Iterators in Go

Iterators in Go

The next iteration of Go looks interesting

This article describes an experimental extension to the Go language: range over func. The design of Go iterators is evolving, and this tutorial is a work in progress, so don’t forget to check back later for the latest developments.

A Golang iterator is a function that “yields” one result at a time, instead of computing a whole set of results and returning them all at once. When you write a for loop where the range expression is an iterator, the loop will be executed once for each value returned by the iterator.

That sounds complicated, but it’s actually very simple. It’s like a short-order cook who makes a dish for each customer on demand, as they come in, rather than cooking a whole day’s worth of meals in advance.

Let’s break it down, then. First of all, what’s wrong with just returning a slice?

Why are iterators useful?

As you know, you can use range to loop over a bunch of different kinds of thing in Go: slices, maps, strings, channels. The most common case is probably looping over a slice.

This slice could be a local variable, or it could be the result of calling some function that returns a slice. For example:

for _, v := range Items() {
  ... // do something with v
}

We could write the Items function something like this, traditionally, to return a slice of some hypothetical type Item:

func Items() (items []Item) {
    ... // generate items
    return items
}

But there are some disadvantages to this way of doing it. First, we have to wait until the whole slice has been generated before we can start to process the first element of it.

Second, we have to allocate memory for the whole slice even though we’re only using one element at a time. Third, if we don’t end up using all the elements, then we’ve wasted time and memory computing stuff we didn’t use. How annoying!

So what if there was something like a slice, but it produced just one element at a time, as needed? Let’s call this handy little gadget an iterator, as in “thing you can iterate over”.

In other words, a for loop over such an iterator would execute once for each result that the iterator produces—each Item in our example.

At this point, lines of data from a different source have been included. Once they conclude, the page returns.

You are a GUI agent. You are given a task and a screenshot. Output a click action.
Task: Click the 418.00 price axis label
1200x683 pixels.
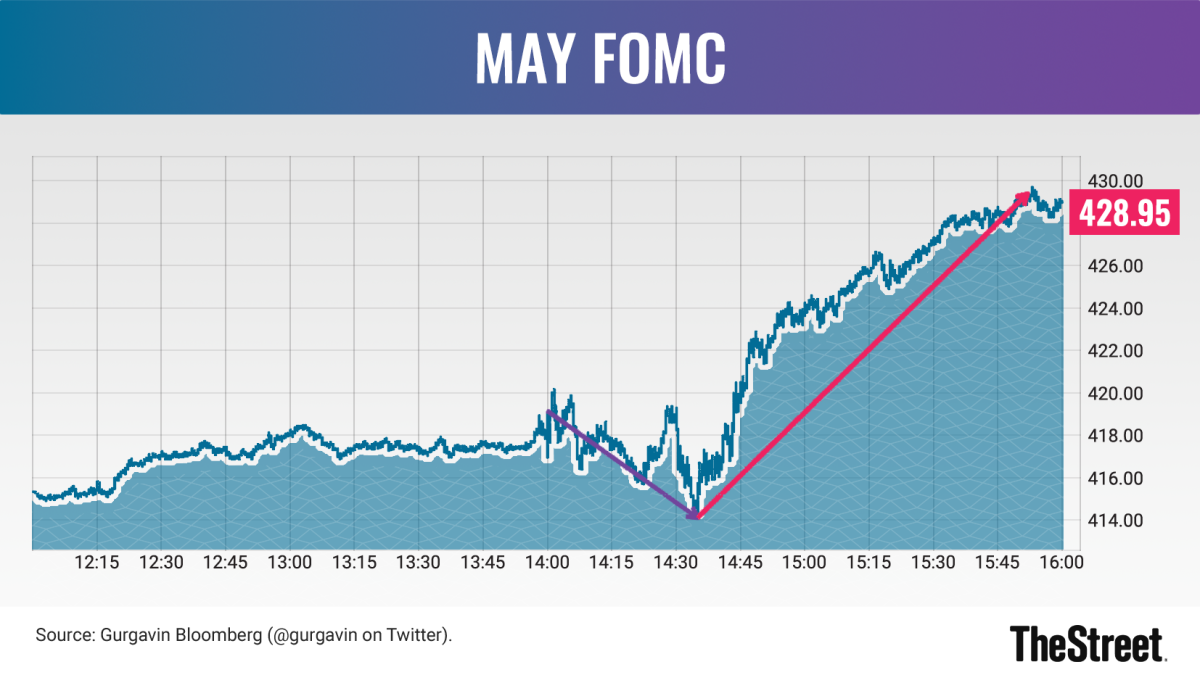tap(1118, 435)
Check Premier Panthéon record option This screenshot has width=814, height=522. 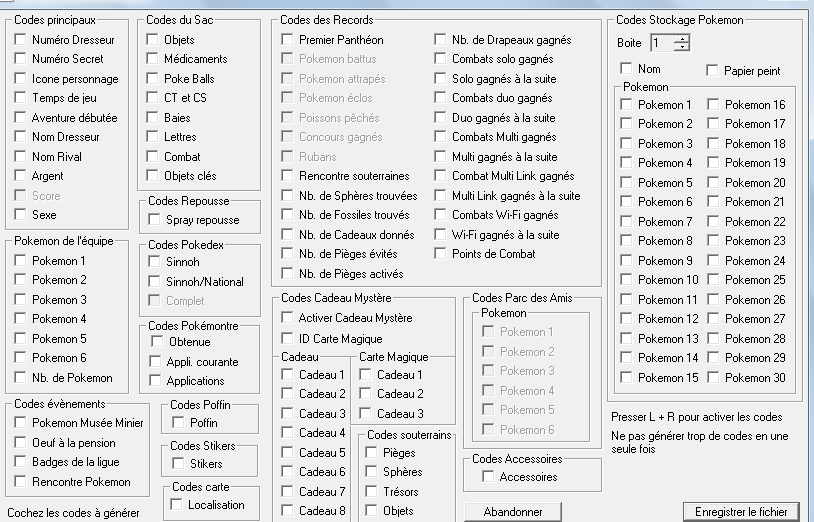[x=288, y=40]
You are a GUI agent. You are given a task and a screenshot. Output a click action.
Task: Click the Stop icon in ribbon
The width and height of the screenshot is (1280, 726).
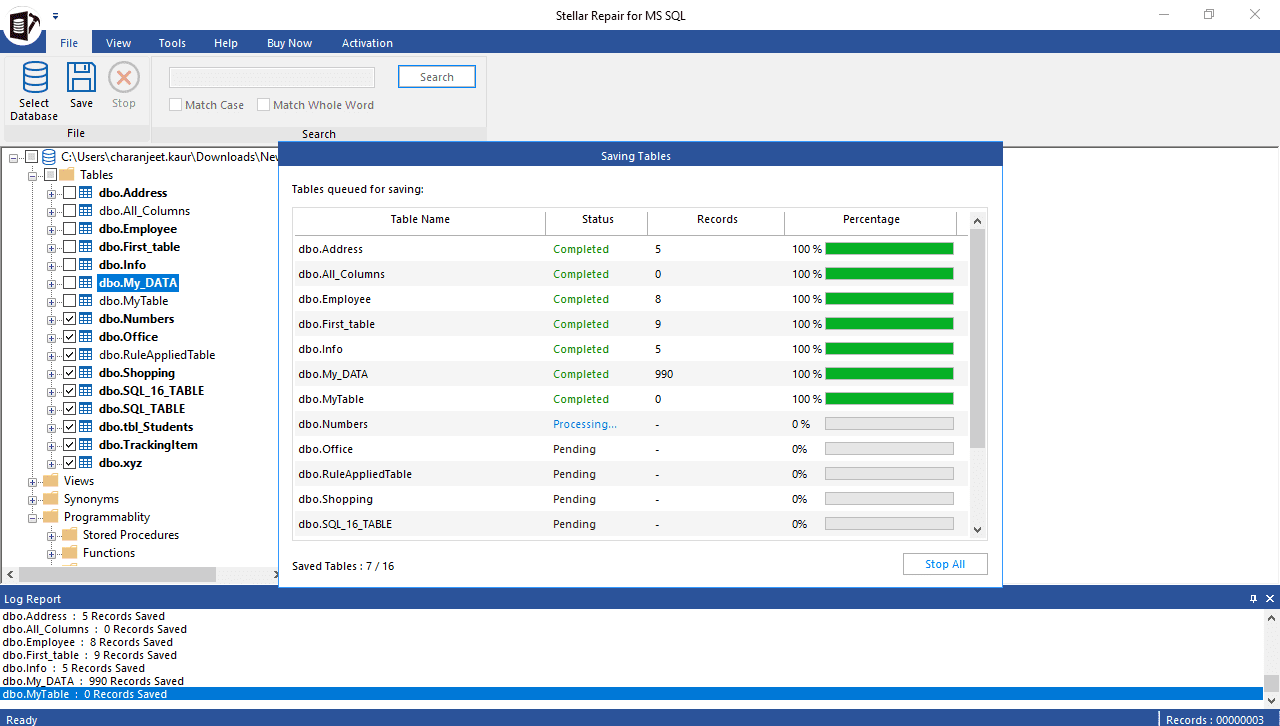(x=124, y=78)
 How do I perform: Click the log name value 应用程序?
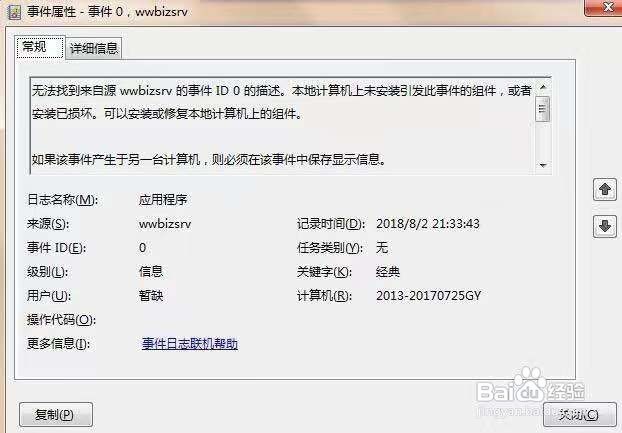163,200
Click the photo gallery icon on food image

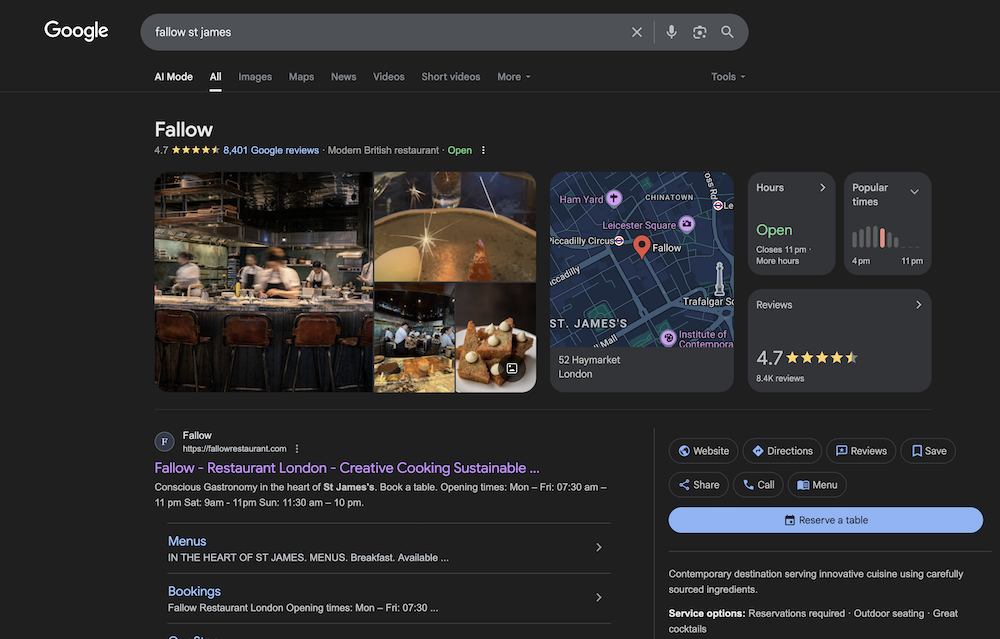click(x=512, y=368)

What is an iterator, then? How does it work under the hood?

The signature of an iterator function

An iterator is just a function, but with a particular signature. For example, an iterator of Item would be:

func (yield func(Item) bool)

As you can see, an iterator takes a function as a parameter, conventionally called yield. It’s the function that the iterator will call to yield each successive value to the range loop.

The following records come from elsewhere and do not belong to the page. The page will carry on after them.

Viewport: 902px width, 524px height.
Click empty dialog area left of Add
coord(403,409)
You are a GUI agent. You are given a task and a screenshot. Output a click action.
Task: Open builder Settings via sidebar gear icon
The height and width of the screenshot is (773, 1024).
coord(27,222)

Once the iterator has yielded all the items available, it returns, signalling “iteration complete”.

For example, here’s how we could write an iterator of Item:

func iterateItems(yield func(Item) bool) {
  items := []Item{1, 2, 3}
  for _, v := range items {
    if !yield(v) {
        return
    }
  }
}

Every time you want to produce a result, you pass it to yield, and control goes back to the loop statement, which would look like this:

for v := range iterateItems {
  ...
}

Assuming the loop keeps executing, yield will keep returning true, meaning “more values please”. But if the loop ever terminates (maybe with break or return, for example), then yield will return false. That gives Items a chance to do any necessary cleanup.

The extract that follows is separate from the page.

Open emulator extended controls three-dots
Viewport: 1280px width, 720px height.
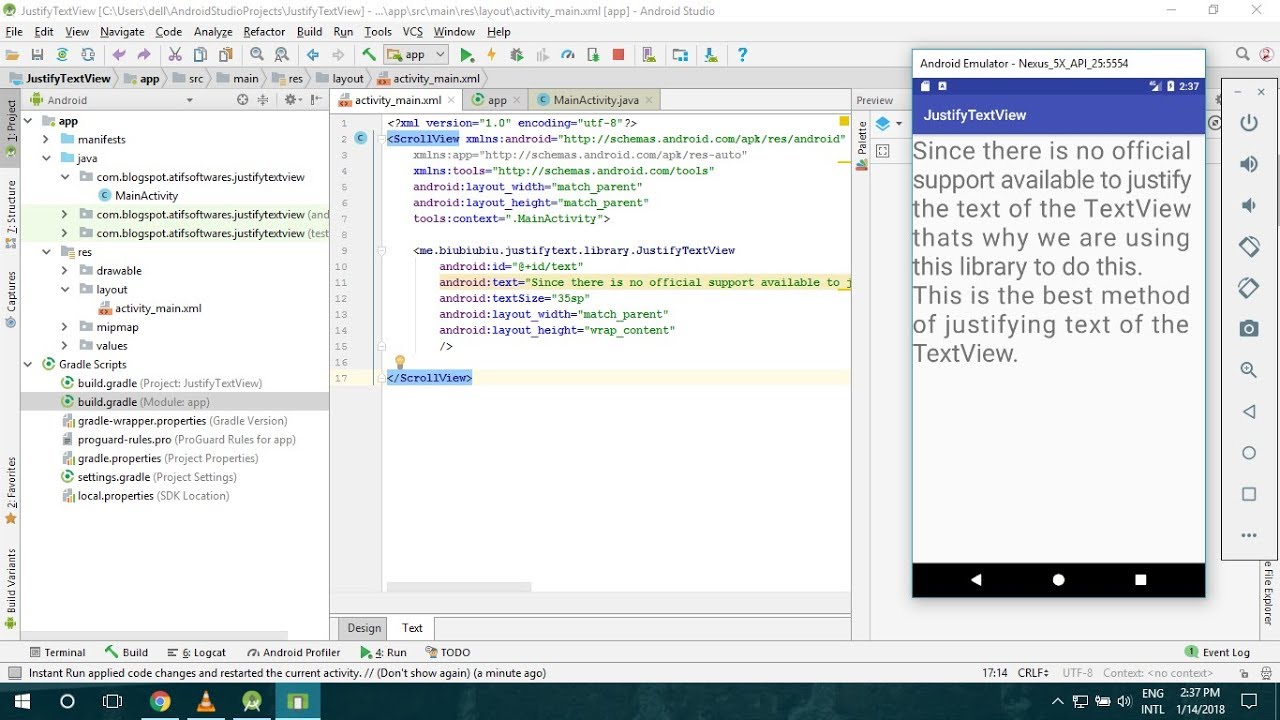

Notice that if yield does return false (“stop iteration, the loop is done”), the iterator must detect this and bail out, rather than waste time computing more results that won’t be needed. If it tries to yield again, the runtime will panic:

range function continued iteration after exit

Returning an iterator

In practice, the most useful way to create iterators is to return them from a function call. For example, suppose we rewrote Items so that, instead of returning a slice of Item, it returned an iterator of Item. How would we declare such a result type in our function signature?

We already know that the signature of an Item iterator is:

func (yield func(Item) bool)

But it would be annoying to write this out in full as the result type of a function like Items, so let’s imagine we have a standard library generic type iter.Seq[V any] to reduce boilerplate.

Now it’s easy to describe the result of Items, as simply iter.Seq[Item]:

func Items() iter.Seq[Item] {
  return func(yield func(Item) bool) {
    items := []Item{1, 2, 3}
    for _, v := range items {
      if !yield(v) {
          return
      }
    }
  }
}

Notice that Items is not an iterator itself. It doesn’t have the required signature. Instead, it returns an iterator.

Our loop statement now becomes:

for v := range Items() {
  ...
}

In other words, what we’re ranging over is not some function, like iterateItems, but the result of calling a function: Items(). And that result is an iterator; specifically, an iter.Seq[Item].

Two-result iterators

Notice that we only receive one value in our example for ... range statement, not two as in the “loop over slice” version. That value, straightforwardly enough, is the item itself: we don’t need the index here.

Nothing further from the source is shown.